Friday, September 20, 2003   Make a Ripple - Make a Difference

Greetings, Ripplemakers


 

The Principal
by
Nanci L. Stroupe


Miss Murianna Murray was an institution in our elementary school. Most every child was petrified of her, including me.  I was the last of 9 children and many of them going before me had left their reputations in that school, and believe me when I say Miss Murray never forgot a thing. 

She was a tall, very large woman with steel gray hair.  She always wore dresses that were long and they had high necklines and long sleeves.  She wore a bunch of keys on a heavy string around her neck and you could hear her coming when she left her office to trod down the halls from one room to another. She wore high heels with tie strings. I had never seen that kind of shoe before but she wore beige heavy stockings with the shoes.

When we heard her coming we all prayed she would be going to another class and not ours because coming to our class usually meant trouble for one of us. I tell you the truth our teachers didn't have to  use very much punishment to keep us in line. All it took was t he threat:  "GO to the Principals office."  That was enough to scare the devil out of us. When we got there, she would make us sit outside her office for a long time to think about what we had done and what our punishment was going to be. When she finally called us in, well, when she called me in, my bladder was about to bust and there was no bathroom privilege until we had seen the principal. Miss Murray would look over those tiny glasses of hers and the look was enough to kill.   Then she would discuss, as she said, our misdeed.  Usually the punishment was to stay after school and clean the blackboards or write sentences or our times tables.
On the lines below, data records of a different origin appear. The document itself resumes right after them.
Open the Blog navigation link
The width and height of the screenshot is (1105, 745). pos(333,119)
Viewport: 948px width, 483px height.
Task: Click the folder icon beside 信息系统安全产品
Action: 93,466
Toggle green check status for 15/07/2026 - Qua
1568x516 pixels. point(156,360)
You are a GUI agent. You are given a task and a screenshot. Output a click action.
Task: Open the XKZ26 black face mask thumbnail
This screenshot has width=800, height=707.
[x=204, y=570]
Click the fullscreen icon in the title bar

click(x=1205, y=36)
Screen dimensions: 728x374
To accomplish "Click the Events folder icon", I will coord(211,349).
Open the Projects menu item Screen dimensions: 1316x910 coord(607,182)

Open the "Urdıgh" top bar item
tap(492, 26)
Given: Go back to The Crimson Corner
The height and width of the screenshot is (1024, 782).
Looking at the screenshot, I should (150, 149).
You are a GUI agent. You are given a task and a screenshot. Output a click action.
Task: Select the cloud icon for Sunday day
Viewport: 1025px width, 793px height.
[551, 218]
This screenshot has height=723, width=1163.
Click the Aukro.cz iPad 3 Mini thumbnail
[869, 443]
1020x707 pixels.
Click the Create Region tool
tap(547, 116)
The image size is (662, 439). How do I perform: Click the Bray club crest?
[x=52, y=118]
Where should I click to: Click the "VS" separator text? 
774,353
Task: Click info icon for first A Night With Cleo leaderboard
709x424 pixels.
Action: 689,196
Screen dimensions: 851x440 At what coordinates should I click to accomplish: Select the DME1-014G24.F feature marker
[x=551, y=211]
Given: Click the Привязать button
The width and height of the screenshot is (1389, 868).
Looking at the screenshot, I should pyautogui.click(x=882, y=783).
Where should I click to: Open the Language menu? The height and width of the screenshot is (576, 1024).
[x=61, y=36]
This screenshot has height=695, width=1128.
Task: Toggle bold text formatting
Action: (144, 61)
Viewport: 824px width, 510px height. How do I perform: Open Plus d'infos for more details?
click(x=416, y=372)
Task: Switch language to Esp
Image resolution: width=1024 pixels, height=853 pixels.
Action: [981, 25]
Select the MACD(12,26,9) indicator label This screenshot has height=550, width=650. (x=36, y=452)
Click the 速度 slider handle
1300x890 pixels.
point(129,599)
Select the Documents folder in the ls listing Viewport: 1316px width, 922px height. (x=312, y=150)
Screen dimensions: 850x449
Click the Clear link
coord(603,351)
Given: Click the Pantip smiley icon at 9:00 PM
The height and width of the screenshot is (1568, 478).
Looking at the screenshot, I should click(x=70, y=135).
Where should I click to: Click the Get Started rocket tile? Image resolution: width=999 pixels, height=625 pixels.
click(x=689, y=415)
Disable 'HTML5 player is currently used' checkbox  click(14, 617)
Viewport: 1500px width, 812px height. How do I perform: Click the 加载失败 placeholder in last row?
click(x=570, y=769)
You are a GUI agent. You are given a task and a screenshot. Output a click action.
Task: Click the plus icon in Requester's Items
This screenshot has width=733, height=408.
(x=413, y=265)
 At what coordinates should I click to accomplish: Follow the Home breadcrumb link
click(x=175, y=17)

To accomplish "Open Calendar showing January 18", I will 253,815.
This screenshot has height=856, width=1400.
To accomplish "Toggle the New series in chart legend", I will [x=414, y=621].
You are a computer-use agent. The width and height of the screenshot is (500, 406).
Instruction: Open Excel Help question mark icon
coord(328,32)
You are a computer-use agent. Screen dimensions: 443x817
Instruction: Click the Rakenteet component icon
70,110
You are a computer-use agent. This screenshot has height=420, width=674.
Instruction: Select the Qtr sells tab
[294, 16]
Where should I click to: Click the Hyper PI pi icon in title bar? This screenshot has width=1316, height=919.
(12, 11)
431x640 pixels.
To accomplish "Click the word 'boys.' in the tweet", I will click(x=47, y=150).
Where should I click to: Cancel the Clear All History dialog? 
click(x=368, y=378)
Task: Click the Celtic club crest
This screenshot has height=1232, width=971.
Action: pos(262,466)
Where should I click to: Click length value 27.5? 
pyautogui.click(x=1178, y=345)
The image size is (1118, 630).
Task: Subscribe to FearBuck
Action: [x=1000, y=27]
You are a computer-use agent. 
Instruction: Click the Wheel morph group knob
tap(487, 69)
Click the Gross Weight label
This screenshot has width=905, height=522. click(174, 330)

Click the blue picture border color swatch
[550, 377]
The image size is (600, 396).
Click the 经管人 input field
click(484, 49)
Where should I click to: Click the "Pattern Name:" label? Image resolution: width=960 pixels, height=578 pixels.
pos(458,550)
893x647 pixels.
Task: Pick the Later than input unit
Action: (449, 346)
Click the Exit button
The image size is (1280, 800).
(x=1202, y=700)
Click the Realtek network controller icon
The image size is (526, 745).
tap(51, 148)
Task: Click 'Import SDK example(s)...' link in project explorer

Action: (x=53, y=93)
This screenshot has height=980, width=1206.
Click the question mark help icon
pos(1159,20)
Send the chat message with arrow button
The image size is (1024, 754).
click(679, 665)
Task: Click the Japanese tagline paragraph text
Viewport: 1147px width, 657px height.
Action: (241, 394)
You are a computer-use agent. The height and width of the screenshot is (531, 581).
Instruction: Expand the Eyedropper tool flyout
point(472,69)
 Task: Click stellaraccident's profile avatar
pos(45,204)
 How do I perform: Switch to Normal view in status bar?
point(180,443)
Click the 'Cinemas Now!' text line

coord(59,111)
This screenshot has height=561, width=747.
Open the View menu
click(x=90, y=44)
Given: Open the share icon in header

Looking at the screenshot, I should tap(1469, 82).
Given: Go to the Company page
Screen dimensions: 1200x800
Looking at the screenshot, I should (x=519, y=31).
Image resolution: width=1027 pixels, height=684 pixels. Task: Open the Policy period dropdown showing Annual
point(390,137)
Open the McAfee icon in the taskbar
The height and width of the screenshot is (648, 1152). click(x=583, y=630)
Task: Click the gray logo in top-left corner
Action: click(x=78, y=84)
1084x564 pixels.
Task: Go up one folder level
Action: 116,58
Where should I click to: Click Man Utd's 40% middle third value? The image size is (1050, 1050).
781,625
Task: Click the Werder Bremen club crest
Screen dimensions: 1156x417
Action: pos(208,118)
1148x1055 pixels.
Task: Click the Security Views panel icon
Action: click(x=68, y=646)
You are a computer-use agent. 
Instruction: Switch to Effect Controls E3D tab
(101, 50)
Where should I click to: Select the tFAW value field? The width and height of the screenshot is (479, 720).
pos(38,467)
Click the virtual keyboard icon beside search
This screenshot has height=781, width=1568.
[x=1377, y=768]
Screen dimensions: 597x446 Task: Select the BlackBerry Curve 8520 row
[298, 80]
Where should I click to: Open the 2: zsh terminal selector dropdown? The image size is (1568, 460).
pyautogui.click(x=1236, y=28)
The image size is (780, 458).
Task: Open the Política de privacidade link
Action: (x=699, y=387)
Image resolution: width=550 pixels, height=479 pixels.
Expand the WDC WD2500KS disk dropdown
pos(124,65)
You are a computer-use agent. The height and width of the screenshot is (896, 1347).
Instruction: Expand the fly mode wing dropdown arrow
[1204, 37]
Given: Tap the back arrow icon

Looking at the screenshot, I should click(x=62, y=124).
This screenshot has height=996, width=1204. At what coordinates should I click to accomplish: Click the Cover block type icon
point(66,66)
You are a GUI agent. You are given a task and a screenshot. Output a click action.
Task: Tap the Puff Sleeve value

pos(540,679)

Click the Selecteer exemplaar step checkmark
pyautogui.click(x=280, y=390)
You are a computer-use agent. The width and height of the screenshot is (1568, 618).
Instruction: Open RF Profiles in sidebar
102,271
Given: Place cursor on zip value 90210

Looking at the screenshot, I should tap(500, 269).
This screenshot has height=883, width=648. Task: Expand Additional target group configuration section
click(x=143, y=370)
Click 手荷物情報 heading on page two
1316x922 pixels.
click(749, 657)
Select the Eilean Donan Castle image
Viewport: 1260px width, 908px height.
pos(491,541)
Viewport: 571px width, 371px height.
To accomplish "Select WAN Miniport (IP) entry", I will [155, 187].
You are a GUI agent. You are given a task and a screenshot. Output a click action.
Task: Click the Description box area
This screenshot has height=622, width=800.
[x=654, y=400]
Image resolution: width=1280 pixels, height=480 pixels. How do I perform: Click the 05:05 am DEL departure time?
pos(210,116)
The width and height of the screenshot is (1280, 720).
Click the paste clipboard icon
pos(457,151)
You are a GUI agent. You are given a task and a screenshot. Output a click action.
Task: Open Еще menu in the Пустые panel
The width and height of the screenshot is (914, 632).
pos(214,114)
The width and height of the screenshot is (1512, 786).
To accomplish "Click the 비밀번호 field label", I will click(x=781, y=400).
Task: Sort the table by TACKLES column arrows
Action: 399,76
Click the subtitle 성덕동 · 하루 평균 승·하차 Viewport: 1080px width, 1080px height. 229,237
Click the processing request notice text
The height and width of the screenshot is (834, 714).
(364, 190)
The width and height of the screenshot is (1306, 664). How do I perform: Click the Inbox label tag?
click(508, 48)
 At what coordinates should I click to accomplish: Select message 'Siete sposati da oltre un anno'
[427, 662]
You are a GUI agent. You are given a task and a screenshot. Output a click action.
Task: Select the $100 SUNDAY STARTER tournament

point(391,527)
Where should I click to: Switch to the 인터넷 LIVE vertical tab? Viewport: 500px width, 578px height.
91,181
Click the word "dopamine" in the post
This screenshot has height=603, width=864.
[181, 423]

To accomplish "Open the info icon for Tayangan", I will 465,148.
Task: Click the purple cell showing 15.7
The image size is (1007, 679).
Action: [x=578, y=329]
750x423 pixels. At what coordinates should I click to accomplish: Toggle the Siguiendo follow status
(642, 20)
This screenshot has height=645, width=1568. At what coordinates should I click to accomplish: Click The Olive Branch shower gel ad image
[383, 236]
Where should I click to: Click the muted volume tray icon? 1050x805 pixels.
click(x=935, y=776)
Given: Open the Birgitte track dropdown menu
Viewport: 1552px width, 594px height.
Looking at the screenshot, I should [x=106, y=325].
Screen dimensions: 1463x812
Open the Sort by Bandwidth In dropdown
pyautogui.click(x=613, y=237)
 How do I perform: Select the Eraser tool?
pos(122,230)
I told   you I was the last of the children in my family and unfortunately my family of sisters and brothers had left a nasty taste in her mouth.  Miss Murray sent me home one day because of the dress I had on. It was a lovely pinafore dress but according to Miss Murray it was indecent and I was to go home and change it. My mother was infuriated and told her my dress was perfectly fine and if she had a problem with it, then it was her problem, not my mothers and certainly not mine. I really wanted to change that dress badly but Mama wouldn't let me so I had to wear it the rest of the day under the scrutinizing eyes of Miss Murray.  That afternoon Miss Murray called me out of class and asked me to help her sew some new curtains for our auditorium stage. I didn't know how but she taught me and for some reason  took an interest in me from that day on. She was forever getting me to count the lunch room money or do this or that, whatever chore she had for me. I began to like this strange woman.  She taught me a lot. She taught me a stitch called the chicken stitch for hemming. She taught me the correct way to count money, always putting the face of the paper money up. She taught me a lot of little things I would not have learned had she not selected me to help her like she did.

I was very active in school, I tried out for all the main parts in all the plays we did and Most of them I got. I played Snow White and sang Some Day My Prince Will Come. I also played Martha Washington in a school play and Miss Amatuli, my fourth grade teacher, used a whole can of Baby powder to make my hair look white. 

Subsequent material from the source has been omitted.